Problems to solve –
a) In the article on the Beijing SARS outbreak, how many people were quarantined during the outbreak?
b) Render this sentence from the article on the Beijing SARS outbreak into Spanish: "The national and municipal governments held 13 press conferences about SARS."

Text under study –
__________________________________________________
SARS outbreak in Beijing spread rapidly, was controlled fairly quickly

December 23, 2003

CHICAGO - Improving triage in hospitals and dissemination of information to the public helped bring a rapid resolution to the spread of severe acute respiratory syndrome (SARS) in Beijing in early 2003, according to an article in the December 24/31 issue of The Journal of the American Medical Association (JAMA).

Beijing, China, experienced the largest outbreak of SARS in the world with a total of 2,521 reported probable cases, according to background information in the article. The outbreak began March 5, 2003, with the importation of several cases among travelers from other SARS-affected areas and soon accelerated as multiple SARS cases occurred in health care facilities, peaking in late April when more than 100 new patients with SARS were being hospitalized daily. During the first week of May, the number of new cases dropped steeply and then declined steadily during the next few weeks, with the onset of the last probable case on May 29, 2003. The onset of the last case occurred only 6 weeks after the peak of the outbreak.

Xinghuo Pang, M.D., of the Beijing Center for Disease Prevention and Control, and colleagues evaluated the measures taken to rapidly control the SARS outbreak in Beijing and assess the effectiveness of some of these measures. The researchers reviewed data from standardized surveillance forms from SARS cases (2,521 probable cases) and their close contacts observed in Beijing between March 5, 2003, and May 29, 2003. Procedures implemented by health authorities were investigated through review of official documents and discussions with public health officials.

The researchers found that healthcare worker training in use of personal protective equipment and management of patients with SARS and establishing fever clinics and designated SARS wards in hospitals predated the steepest decline in cases. During the outbreak, 30,178 persons were quarantined. Among 2,195 quarantined close contacts in 5 districts, the attack rate was 6.3 percent, with a range of 15.4 percent among spouses to 0.36 percent among work and school contacts. The attack rate among quarantined household members increased with age from 5.0 percent in children younger than 10 years to 27.6 percent in adults aged 60 to 69 years. Among almost 14 million people screened for fever at the airport, train stations, and roadside checkpoints, only 12 were found to have probable SARS. The national and municipal governments held 13 press conferences about SARS. The time lag between illness onset and hospitalization decreased from a median of 5 to 6 days on or before April 20, 2003, the day the outbreak was announced to the public, to 2 days after April 20.
__________________________________________________
Source information –
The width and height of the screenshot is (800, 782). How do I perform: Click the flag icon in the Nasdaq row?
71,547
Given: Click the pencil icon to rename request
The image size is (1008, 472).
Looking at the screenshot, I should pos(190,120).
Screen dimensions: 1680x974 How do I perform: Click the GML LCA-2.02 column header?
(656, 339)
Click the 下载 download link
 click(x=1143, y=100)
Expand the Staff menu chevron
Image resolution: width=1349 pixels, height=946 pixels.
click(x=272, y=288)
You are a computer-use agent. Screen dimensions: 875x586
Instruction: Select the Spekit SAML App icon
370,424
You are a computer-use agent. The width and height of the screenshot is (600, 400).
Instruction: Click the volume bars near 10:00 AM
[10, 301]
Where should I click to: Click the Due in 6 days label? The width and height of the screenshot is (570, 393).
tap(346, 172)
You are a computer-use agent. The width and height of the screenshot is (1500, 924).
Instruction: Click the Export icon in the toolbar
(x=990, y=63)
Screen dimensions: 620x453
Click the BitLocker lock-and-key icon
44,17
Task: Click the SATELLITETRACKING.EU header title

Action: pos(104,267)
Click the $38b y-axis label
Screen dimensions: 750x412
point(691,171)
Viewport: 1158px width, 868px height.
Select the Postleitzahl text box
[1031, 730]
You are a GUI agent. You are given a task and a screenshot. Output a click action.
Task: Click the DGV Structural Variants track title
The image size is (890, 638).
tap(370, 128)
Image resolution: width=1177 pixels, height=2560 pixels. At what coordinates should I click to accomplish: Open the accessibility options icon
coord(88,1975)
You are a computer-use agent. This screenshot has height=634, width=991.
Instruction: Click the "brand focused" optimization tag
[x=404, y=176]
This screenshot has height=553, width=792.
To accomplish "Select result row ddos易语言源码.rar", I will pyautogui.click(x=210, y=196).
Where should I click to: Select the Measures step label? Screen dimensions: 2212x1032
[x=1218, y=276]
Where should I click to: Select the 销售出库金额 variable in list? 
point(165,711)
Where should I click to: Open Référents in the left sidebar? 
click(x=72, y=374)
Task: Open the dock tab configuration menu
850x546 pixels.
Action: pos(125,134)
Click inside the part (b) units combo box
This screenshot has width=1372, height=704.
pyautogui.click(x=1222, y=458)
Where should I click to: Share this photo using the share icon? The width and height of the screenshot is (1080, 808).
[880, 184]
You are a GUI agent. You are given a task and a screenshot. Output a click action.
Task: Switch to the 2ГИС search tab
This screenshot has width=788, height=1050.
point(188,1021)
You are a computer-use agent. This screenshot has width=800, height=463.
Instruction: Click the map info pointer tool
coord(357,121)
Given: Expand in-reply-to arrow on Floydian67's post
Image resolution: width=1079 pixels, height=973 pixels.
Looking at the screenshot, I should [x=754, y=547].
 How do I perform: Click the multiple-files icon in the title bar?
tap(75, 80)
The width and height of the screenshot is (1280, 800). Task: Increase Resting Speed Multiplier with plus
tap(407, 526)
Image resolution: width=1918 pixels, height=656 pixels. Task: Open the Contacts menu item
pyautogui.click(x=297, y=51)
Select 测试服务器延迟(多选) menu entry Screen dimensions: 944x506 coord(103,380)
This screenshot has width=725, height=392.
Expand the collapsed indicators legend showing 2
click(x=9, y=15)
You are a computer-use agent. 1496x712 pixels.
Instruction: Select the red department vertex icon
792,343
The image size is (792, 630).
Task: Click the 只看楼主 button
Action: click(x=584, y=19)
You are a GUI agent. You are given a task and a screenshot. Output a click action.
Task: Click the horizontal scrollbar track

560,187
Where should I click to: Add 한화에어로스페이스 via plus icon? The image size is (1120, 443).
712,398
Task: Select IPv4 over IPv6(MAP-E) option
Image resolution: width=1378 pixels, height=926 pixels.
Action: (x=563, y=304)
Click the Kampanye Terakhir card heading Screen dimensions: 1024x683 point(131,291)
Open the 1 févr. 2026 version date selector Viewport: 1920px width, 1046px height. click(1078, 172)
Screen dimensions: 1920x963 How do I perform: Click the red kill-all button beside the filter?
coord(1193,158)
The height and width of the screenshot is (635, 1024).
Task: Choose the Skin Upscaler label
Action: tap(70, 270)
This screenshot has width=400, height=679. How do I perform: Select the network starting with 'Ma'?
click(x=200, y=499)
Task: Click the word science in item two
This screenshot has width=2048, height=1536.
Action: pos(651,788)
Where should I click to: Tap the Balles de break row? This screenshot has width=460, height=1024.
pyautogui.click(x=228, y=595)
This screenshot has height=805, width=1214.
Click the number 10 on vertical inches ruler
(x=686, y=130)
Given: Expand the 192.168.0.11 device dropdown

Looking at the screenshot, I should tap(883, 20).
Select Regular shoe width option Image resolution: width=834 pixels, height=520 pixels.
__________________________________________________
Task-by-task solutions –
a) 30,178 people were quarantined.

b) Los gobiernos nacional y municipal realizaron 13 conferencias de prensa sobre el SRAS.